Did you know that on a farm not all the soil is the same? Every piece of soil is different, just like humans. Some soil is full of clay which doesn’t drain well, while others are sandy, which drains water excellently. There are soils, like those in pine forests, that are especially acidic, while others tend toward alkalinity. Some soils are soft and open, and others are hard and dry. But can we tell the difference between good soil and bad soil? Yes, we can, just by looking at it. Bad soil is barren of life. There is nothing growing on it.
How to produce bad soil
When we see vast open fields where farmers have plowed up the soil and turned it over so they can plant their favored crop, we are actually seeing them kill their own soil. They are destroying the very fabric of their living and don’t even realize it. When they plant seed, in order to make it grow, they need to feed it artificial man-made chemicals. Do this long enough and the soil will eventually die completely, addicted to chemicals and unable to produce anything on its own. The soil that has been continuously plowed will also develop a hard pan, think sheet of concrete, where the plant roots cannot penetrate. This will stunt plant growth and make the ground barren. Such is the result of modern, industrialized agriculture.

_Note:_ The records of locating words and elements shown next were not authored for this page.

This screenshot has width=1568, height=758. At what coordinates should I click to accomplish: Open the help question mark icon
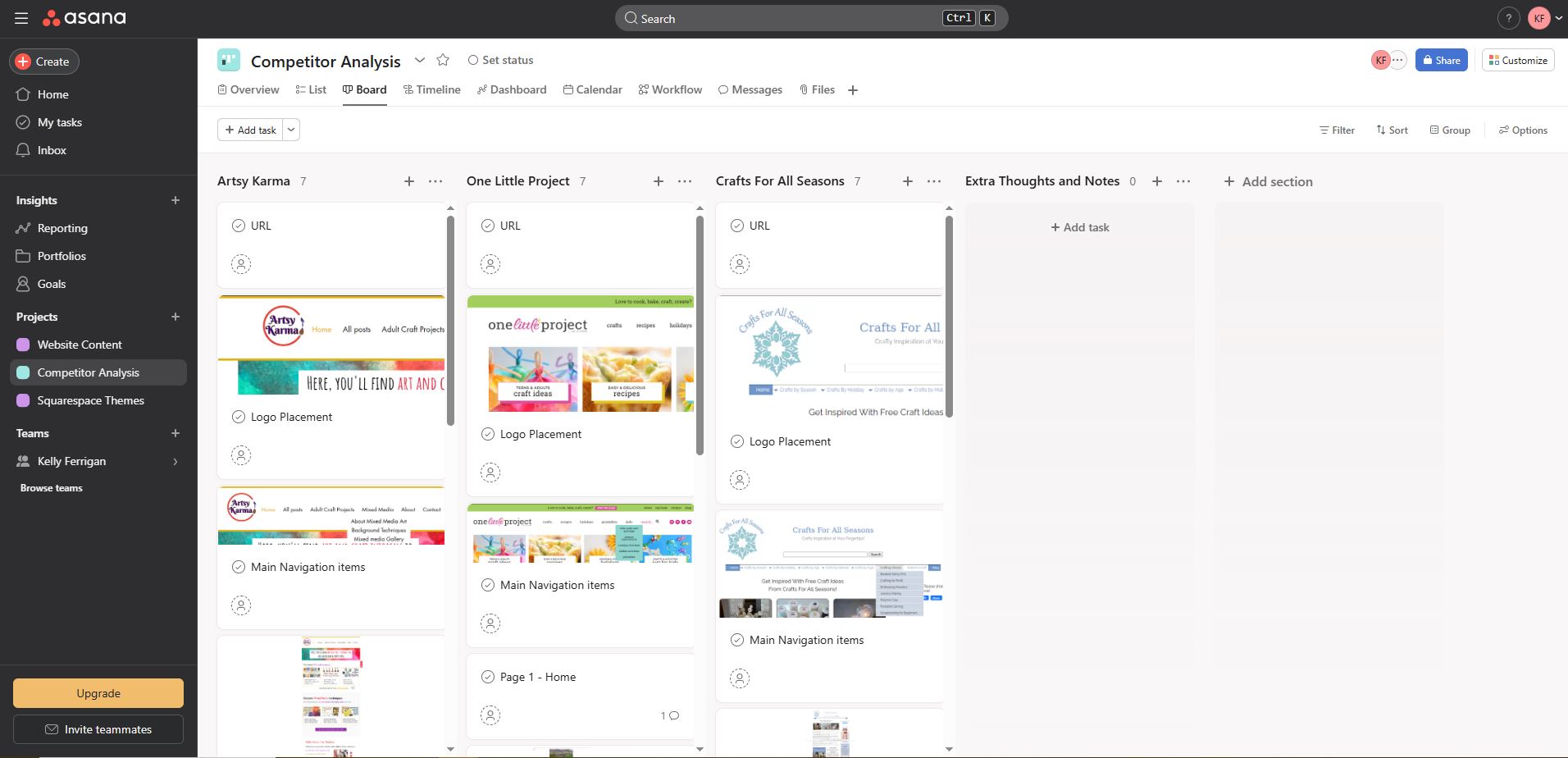pos(1508,18)
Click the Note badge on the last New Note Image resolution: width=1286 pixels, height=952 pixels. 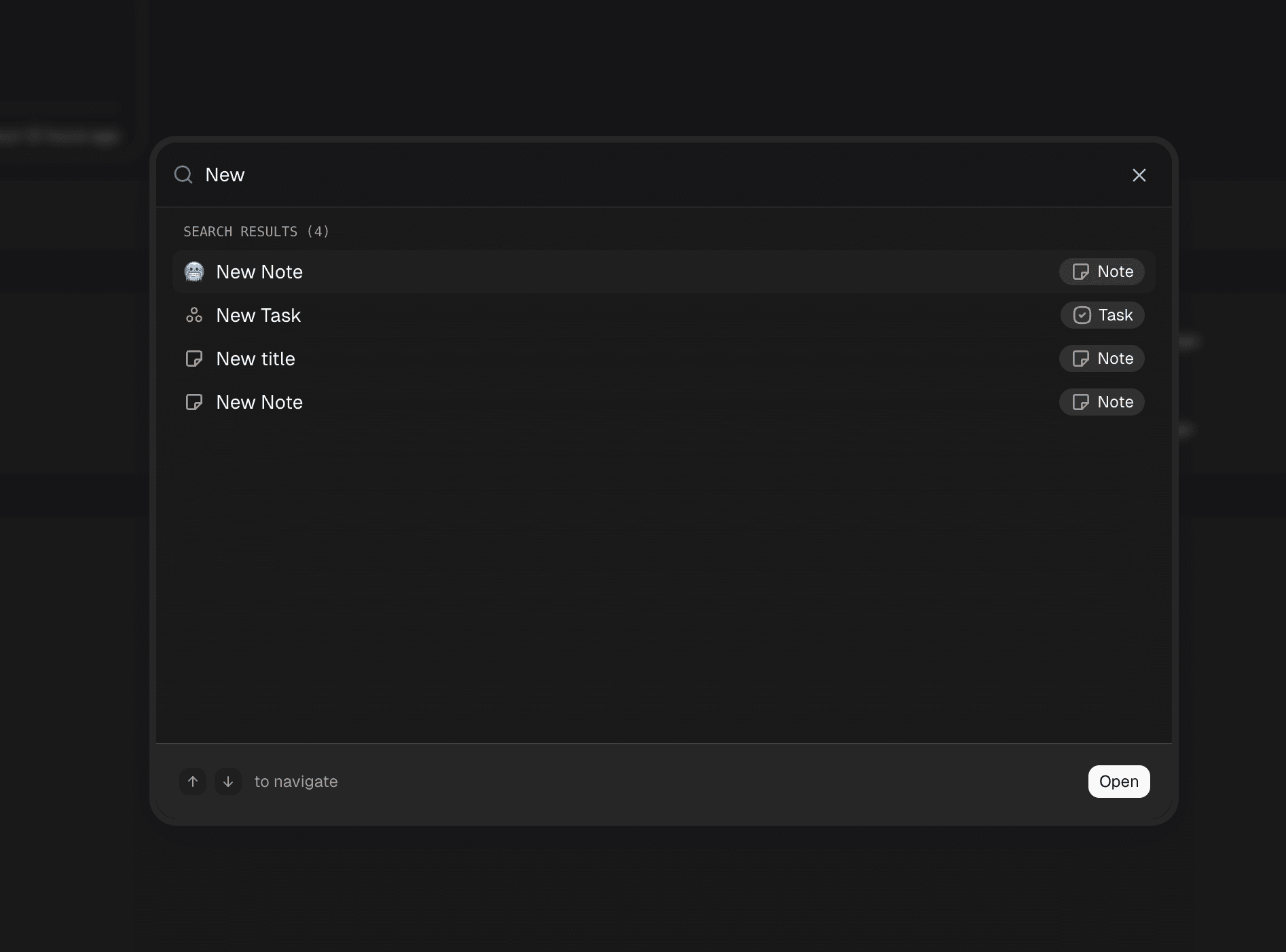click(1101, 402)
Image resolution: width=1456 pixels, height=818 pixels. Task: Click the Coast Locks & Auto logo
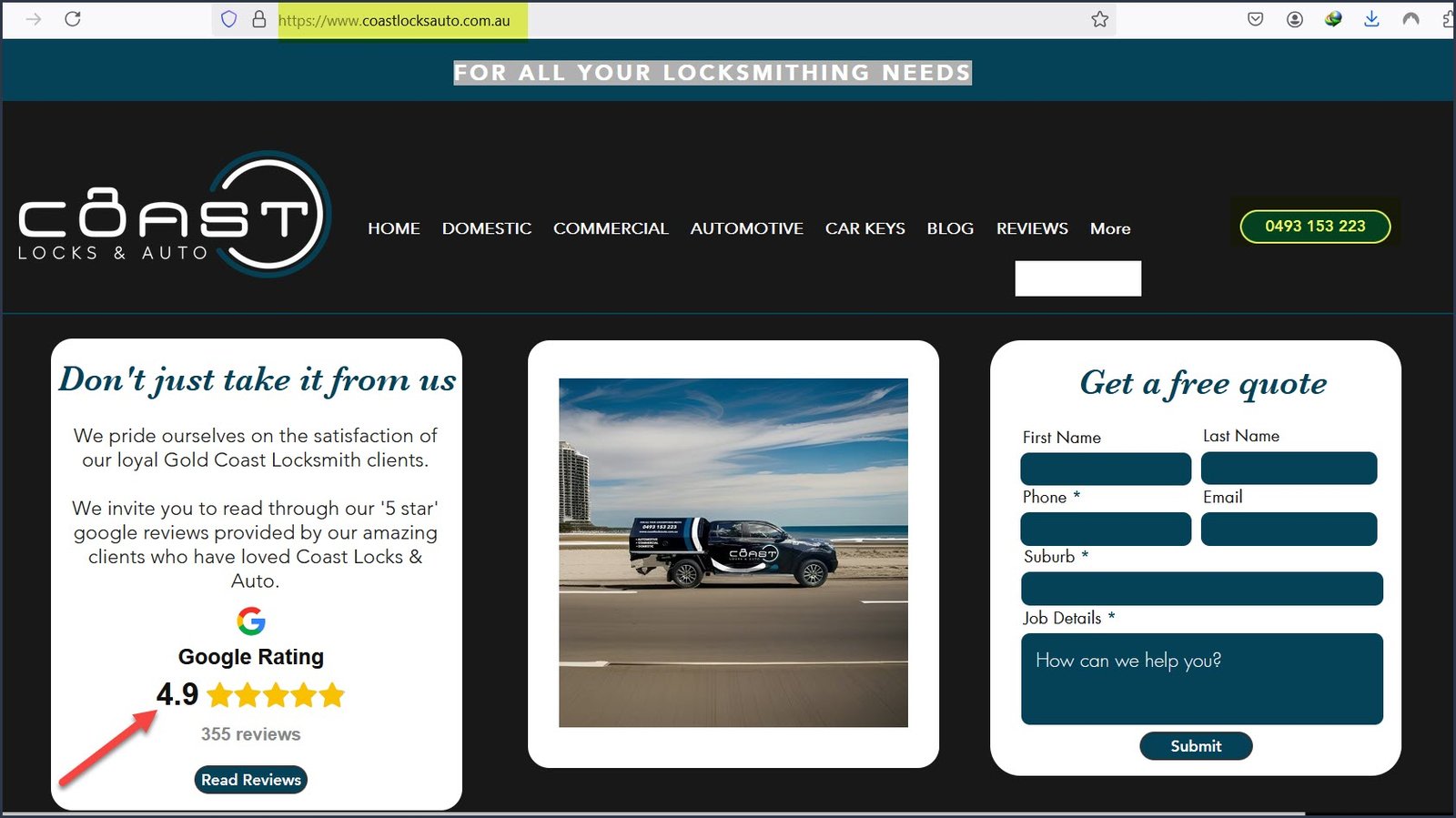(175, 217)
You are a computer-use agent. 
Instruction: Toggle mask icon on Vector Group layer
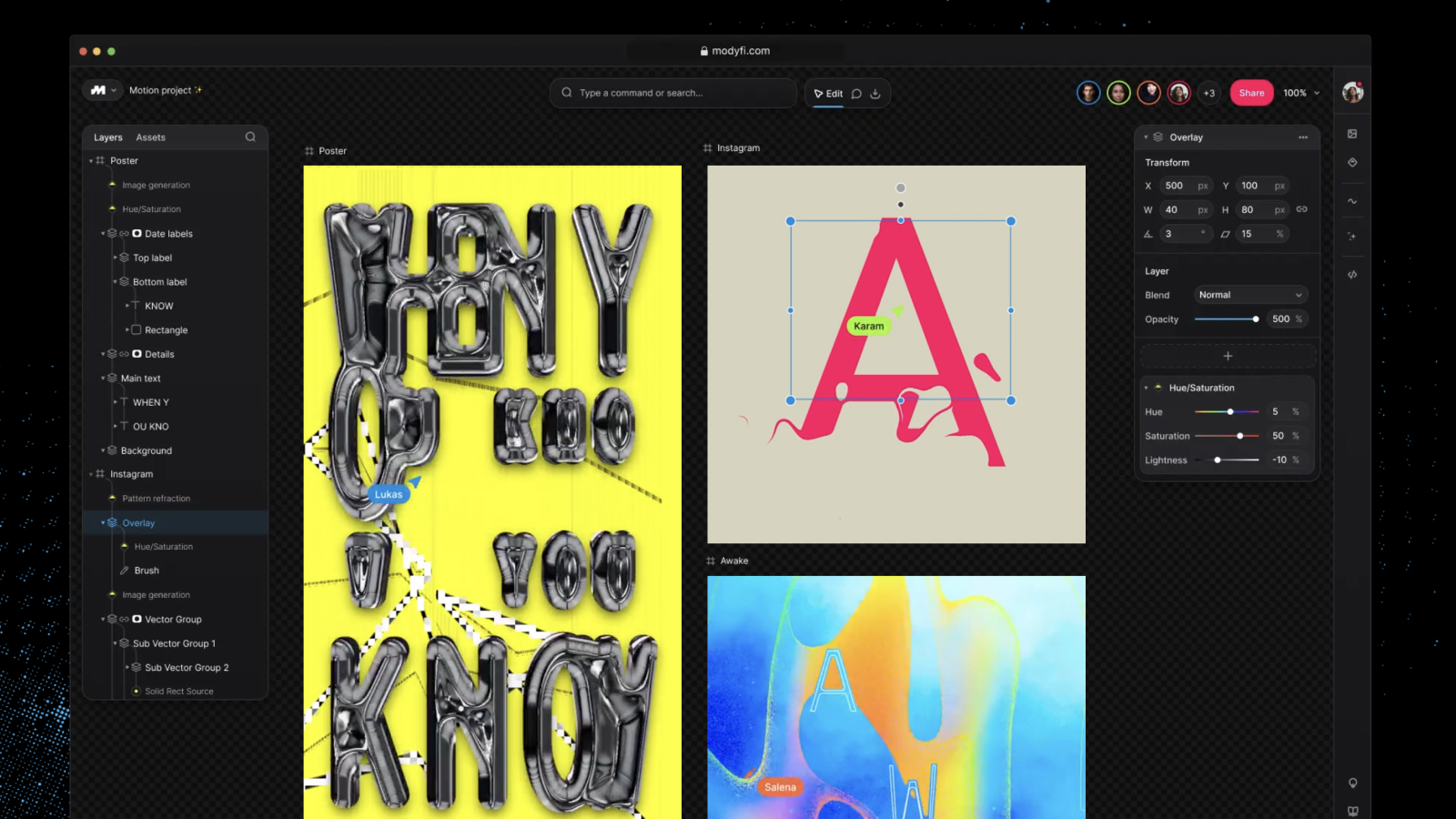(x=136, y=620)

How religion creates bad soil
Think of how religion has spent so many years plowing into believers’ lives, teaching them only the basics of faith. Religious leaders have deceived believers into thinking they cannot grow in faith without them. The monoculture of religion has been great at nurturing its own empire filled with nothing but immature and ‘self’-filled acolytes; totally dependent on weak and frail man for their spiritual food. Religion has failed to nurture relationship and grow the body of Christ into a Bride fit for Him. Their constant artificial work has created a dead soil, a hardpan, in the lives of many, which prevents believers from accepting the truth of the wilderness that would bring them into deeper intimacy with Jesus.
Turning bad soil into good
Do you know what it takes to turn dead soil, hardpan and all, into good soil again? Microbes. The cycle of life all starts with life so small we cannot even see it. The most important life a farmer must nurture is microbial life. If he only looks at his final crop as valuable, then he will actually end up destroying the microbial life on his farm just to produce said crop. He will actually work against his own goal, just like religion. No, to be a successful, sustainable farmer, he must foremost protect the smallest life he is called to steward.
God is an excellent farmer, and He does not look for the end product as His goal, but all life in His care.
How does one nurture microbes? To begin, we first need to realize what microbes need to eat. They don’t eat what we eat or what other animals eat or what plants eat. No, microbes eat what we call waste. It is human waste, animal waste, dead and decaying plant and animal material that is the food for microbes. In order for them to live, something must die. To create a good soil, we must learn to take the organic waste animals and plants produce and feed that to the microbes. We call this composting. Just by putting all this ‘dead’ material together will cause the naturally occurring microbes to flourish. They will eat all the ‘garbage’ and what they produce is what we call good soil, rich and fertile, full of life.
A fruitful seed bed
Take this ‘good’ soil and place it on ‘dead’ soil and now we have something we can plant a seed in. If we take a seed, any seed, and plant it in the living soil that seed will put down roots and grow. Why? Because the microbes created the right environment, the food, the plant needs for life. Once the plant grows roots, it can then spring forth and grab the energy it needs from the sun to flourish, thus continuing the cycle of life (and lessons) God created. When the plant dies, it’s decaying body will feed the microbes growing in the soil and the cycle can continue without man’s intervention.
A truly living soil is one where plant life grows naturally, without the ‘help’ of man.
The death of 'self' leads to growth of spirit
What does spirit need to grow? If you guessed the death of ‘self’ you would be right. ‘Self’ is a waste product in our lives. ‘Self’ produces nothing of value in the spirit. It leads us to waste our lives in vain pursuits that, if not checked, will produce a barrenness in us. The ‘self’ nature will create a barren soil in us where no seed will take root or grow. The older we are, the worse it gets. There is only one way to reverse this process, and that is to bring the ‘self’ nature to death. As we do this, we feed the microbes of our spirit.
The very smallest parts of our spirit will feed on the very things that once brought death.
Where we have failed, God’s Spirit takes those failings and turns them into life. The very acts of ‘self’, the addictions, pain, conflict and trauma of the past, can become good soil; a seedbed of life within us. From the depths of what we thought was utter death, God brings forth life all because we repented of ‘self’ and let it die, producing the environment our spirit needs to flourish.
Good seed into good soil
As we surrender our all to God, letting our ‘self’ nature die, He can, and does, plant new seed into the soil of our gardens. This seed is truth we need to embrace, learn, and love. The soil of our gardens, now enriched by the dead and decaying ‘self’ nature, can accept the new seed, the new truth God is putting into our lives. The seed will flourish in this ‘good’ soil and produce the sweet fruit God is looking for in our lives; fruit that will remain.
The fruit God produces in us starts with soil. The soil of our spirit, however, must be nurtured and given what it needs for life. Good soil needs continual repentance to produce the death of ‘self’ necessary for spiritual growth. With humility and repentance, the very soil of our lives will flourish. A soil where God can deposit the truth of His Word in us and it will be received with joy. Good seed in good soil. From there, His truth, His seed planted in us, can grow and produce a crop, 30, 60 or a hundredfold.